Luke French at Sheffield's Jöro restaurant, which is taking part in Eat Out to Help Out.

When does it start and finish?

Eat Out to Help Out begins on Monday, August 3. Diners can take advantage of a half-price discount on food and non-alcoholic drinks at participating establishments up to a maximum of £10 off per person, inclusive of VAT, every Monday, Tuesday and Wednesday until August 31. Food and drink must be consumed on the premises, not taken away, and the offer does not apply to alcoholic drinks or service charges.

Do I need to bring anything?

No. Diners do not need a voucher or pass to use the scheme, and they can claim money off while using other discounts. There is no minimum spend, and all diners in a group of any size are eligible.

Bruce Payne at The Market Chippy on the Moor Market in Sheffield. The business has signed up to Eat Out to Help Out.

Who is taking part?

Restaurants, cafés, bars, pubs, canteens and food halls can all participate, and many have signed up to do so. The Government website – – has a list of registered places that people can narrow down by entering their postcode.

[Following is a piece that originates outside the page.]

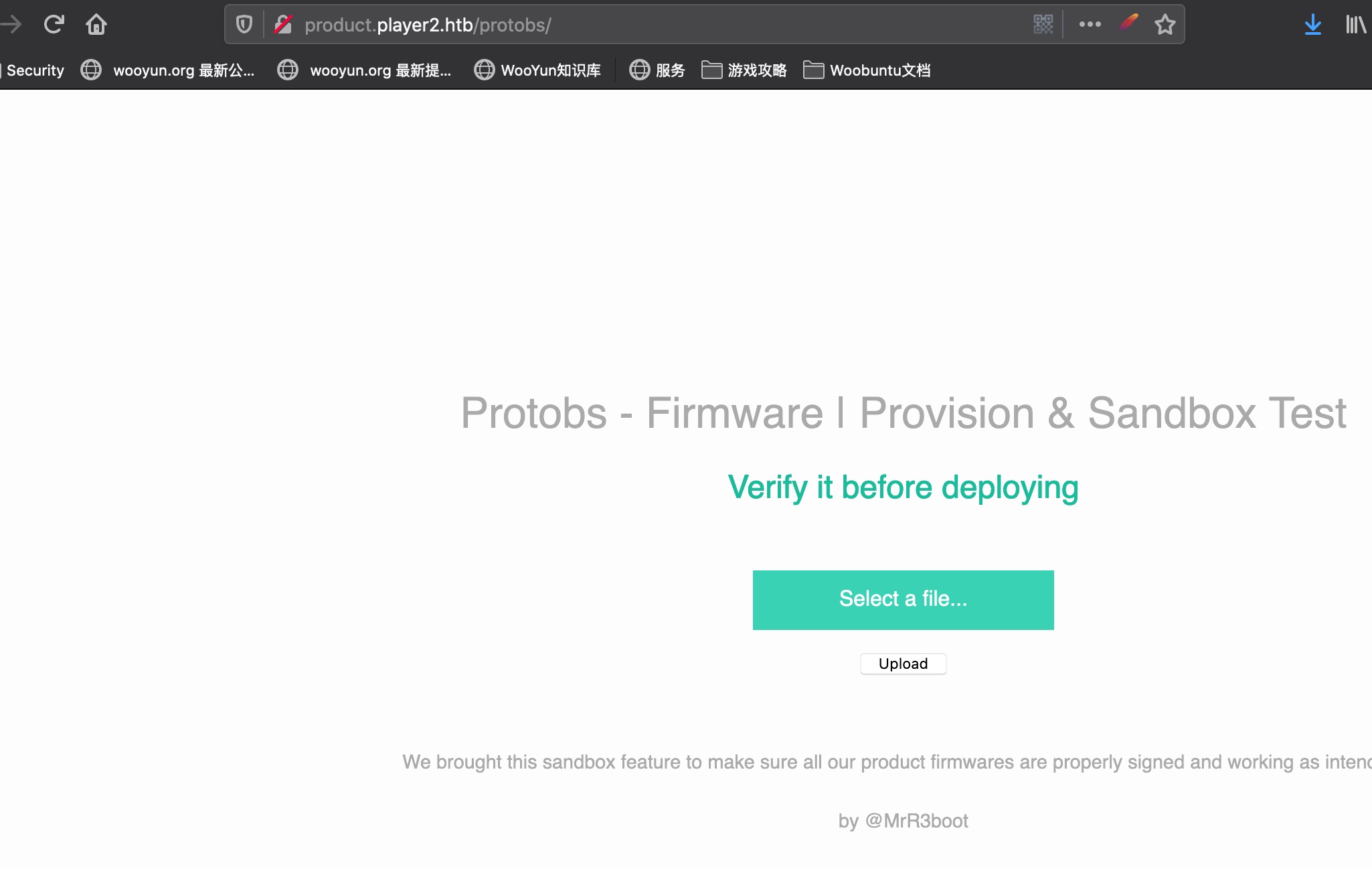Navigate forward with the arrow button

[11, 25]
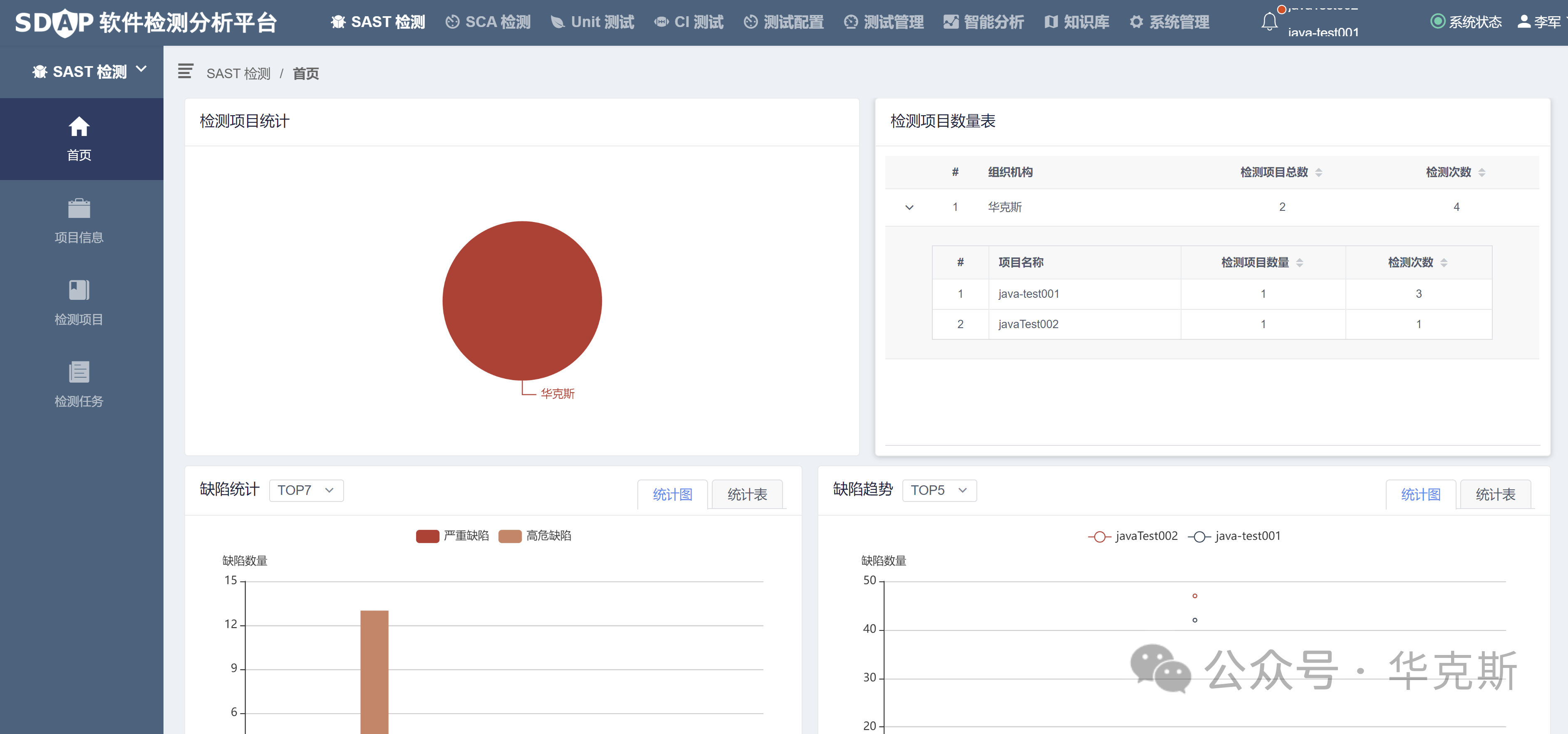The width and height of the screenshot is (1568, 734).
Task: Toggle the 严重缺陷 series in the legend
Action: 453,536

Which businesses can claim?

Those intending to claim must sell food and drink for immediate consumption on the premises. This includes, for instance, a venue with an outdoor seating area, or a trader that shares a food court at an indoor market, but not a takeaway van with tables and chairs set out on the pavement. Meals cannot be part of a ‘wider service’ either – a breakfast thrown in with a hotel stay, for example, would not meet the criteria. Claimants must have been registered as a food business with ‘the relevant local authority’ on or before July 7. Businesses cannot ask an agent to claim on their behalf as such a scheme ‘would have taken much longer to deliver', the Government says.

How do traders register and when can they claim?

Businesses can sign up on the Government website. Claims can be made seven days from the date of registration, August 7 at the earliest. They will need to have kept records for each day they have used Eat Out to Help Out, detailing the number of diners who have used the scheme and the total amount of discount given.

Can businesses alter the terms?

No. The Government says: “When you register for the scheme, it is expected that you will offer it during the whole of your opening hours on all the eligible days that you are open. You cannot change the terms of the scheme, the discount you offer must be 50 per cent.”

When will businesses get paid back?

Traders get a claim reference number – HMRC will run checks, then pay the money into the business’ bank account by BACS within five working days.

Do venues still have to pay tax?

Yes – businesses will need to pay VAT, based on the full amount of the customer's bill before the Eat Out to Help Out discount is applied.